Novel role of CD8⁺ T cells and major histocompatibility complex class I genes in the generation of protective CD4⁺ Th1 0responses during retrovirus infection in mice

CD4⁺ Thl responses to virus infections are often necessary for the development and maintenance of virus-specific CD8⁺ T-cell responses. However, in the present study with Friend murine retrovirus (FV), the reverse was also found to be true. In the absence of a responder H-2^b allele at major histocompatibility complex (MHC) class II loci, a single H-2D^b MHC class I allele was sufficient for the development of a CD4⁺ Th1 response to FV. This effect of H-2D^b on CD4⁺ T-cell responses was dependent on CD8⁺ T cells, as demonstrated by depletion studies.
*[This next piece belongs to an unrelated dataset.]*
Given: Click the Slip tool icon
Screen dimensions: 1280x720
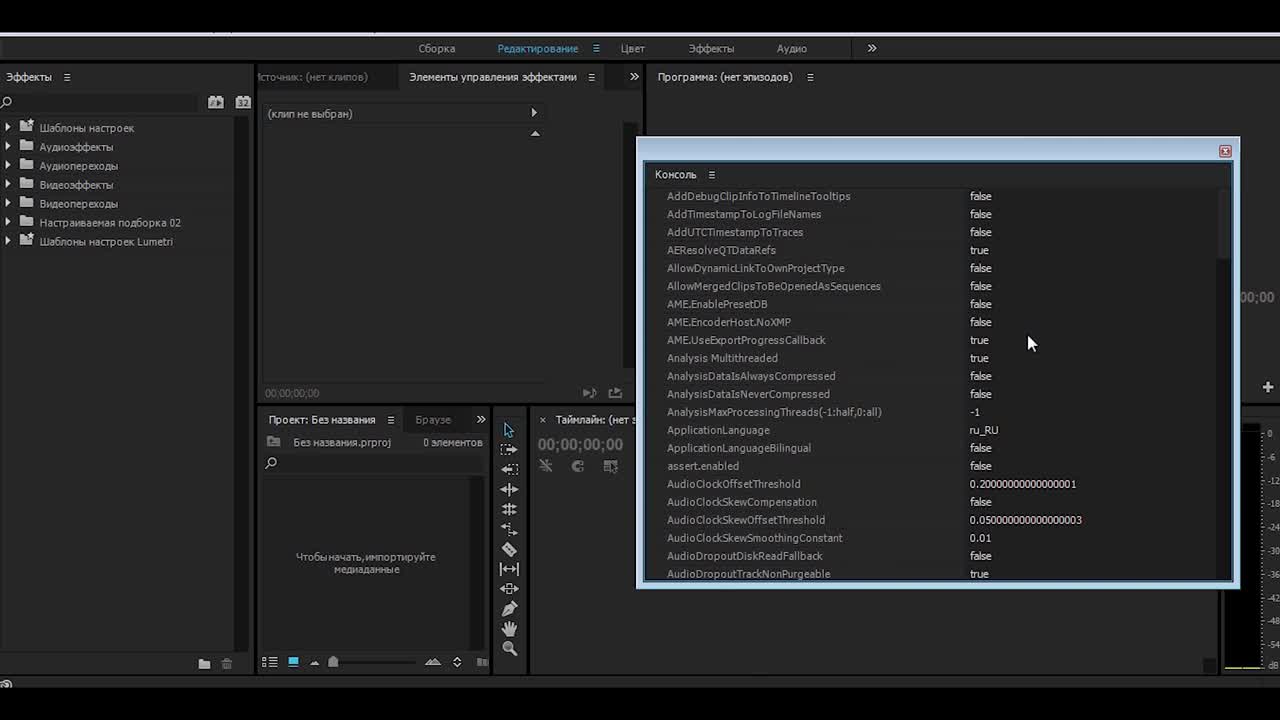Looking at the screenshot, I should pyautogui.click(x=509, y=569).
A direct effect of CD8⁺ T-cell help in the development of CD4⁺ Thl responses to FV was also shown in vaccine studies. Vaccination of nonresponder H-2^a mice induced FV-specific responses of H-2D^d-restricted CD8⁺ cytotoxic T lymphocytes (CTL). Adoptive transfer of vaccine-primed CD8⁺ T cells to naive H-2^a mice prior to infection resulted in the generation of FV specific CD4⁺ Thl responses. This novel helper effect of CD8⁺ T cells could be an important mechanism in the development of CD4⁺ Thl responses following vaccinations that induce CD8⁺ CTL responses. The ability of MHC class I genes to facilitate CD4⁺ Thl development could also be considerable evolutionary advantage by allowing a wider variety of MHC genotypes to generate protective immune responses against intracellular pathogens.